Avec la libéralisation l’économie nationale et son ouverture sur le monde, dans la logique d’un partenariat de plus en plus dense et diversifié, de nouveaux besoins, inconnus il y a quelques années, s’expriment sur le plan de la réglementation et de la légalité. Le contrôle de la qualité des marchandises à l’importation (principalement les médicaments, les produits alimentaires, la pièce de rechange,…) pour faire face aux risques sanitaires et à la contrefaçon constitue, à n’en pas douter, un chapitre important de nouvelles règles législatives que l’Algérie a été amenée à adopter. Il en est de même des nouvelles formes de délit (cybercriminalité), de crimes organisés, de trafic de drogue et d’immigration clandestine.
D’autres dossiers ou secteurs d’activité ont aussi imposé ou imposeront bientôt des changements de lois qui sont autant de réformes progressives mais irréversibles dans le secteur de la justice.

Consigne | Veuillez reprendre l'extrait sur les réformes de la justice en Algérie et le poursuivre à partir de sa dernière phrase.

Matériel d'étude |

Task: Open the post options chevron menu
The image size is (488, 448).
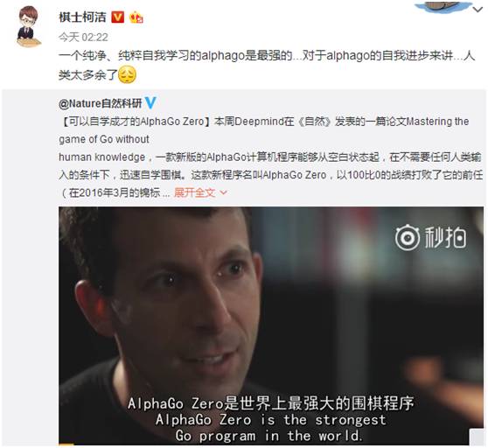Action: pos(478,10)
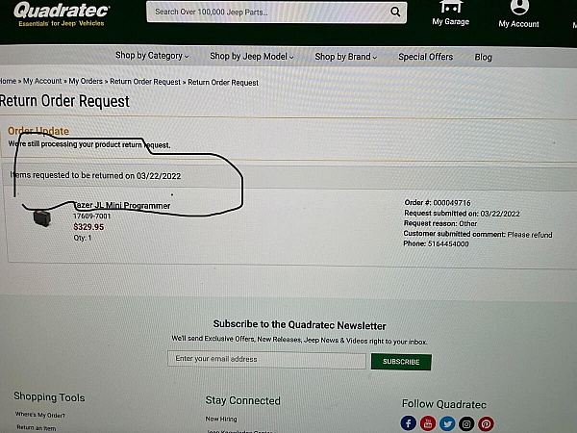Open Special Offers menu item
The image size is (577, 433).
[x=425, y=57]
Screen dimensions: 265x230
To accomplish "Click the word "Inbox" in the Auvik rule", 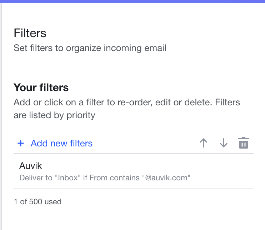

...

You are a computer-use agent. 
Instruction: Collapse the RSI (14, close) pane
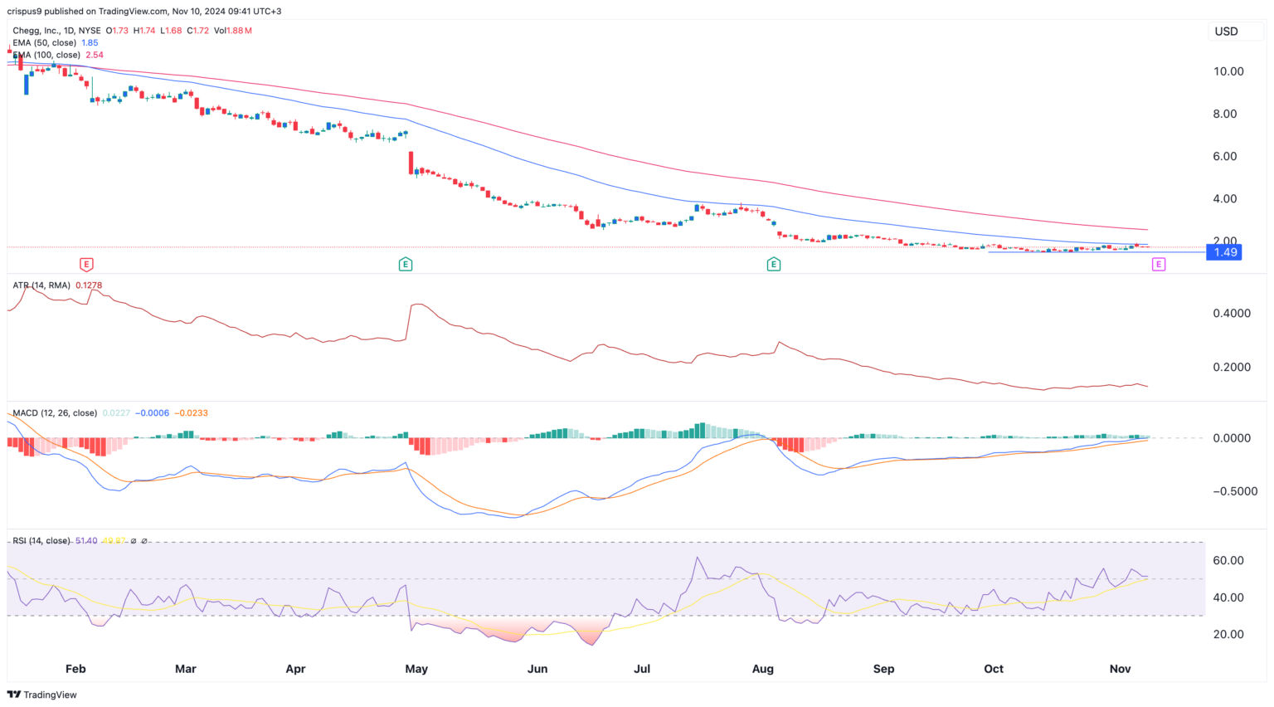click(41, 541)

Réponse |
L’informatisation/numérisation des services, la téléphonie mobile, les réseaux sociaux, la protection du consommateur, la défense de l’environnement et du patrimoine culturel, la défense des règles de l’urbanisme, la bioéthique et la déontologie médicale, la lutte contre le commerce et la consommation de la drogue, la lutte contre les nouvelles formes de criminalité, la modernisation de la fiscalité, l’investissement étranger, l’institution du droit des affaires, les relations et la coopération avec les groupements régionaux, à l’image de l’UE, sont, entre autres, les grands axes à l’origine des adaptations du droit et de la législation.
Ce sont là des activités et des domaines qui exigent de nouvelles compétences, mais également de nouvelles spécialisations dans l’administration, dans les instances judiciaires et même dans certains organes élus ou consultatifs (IGF, Cour des comptes, organisations professionnelles, chambres de commerce et d’agriculture, CNESE,.).
De même, un nouveau besoin n’a pas tardé à s’exprimer, c’est celui de la formation universitaire, laquelle est appelée à prendre en charge les nouveaux thèmes imposés par les nouvelles réalités socioéconomiques du pays.
A. N. M.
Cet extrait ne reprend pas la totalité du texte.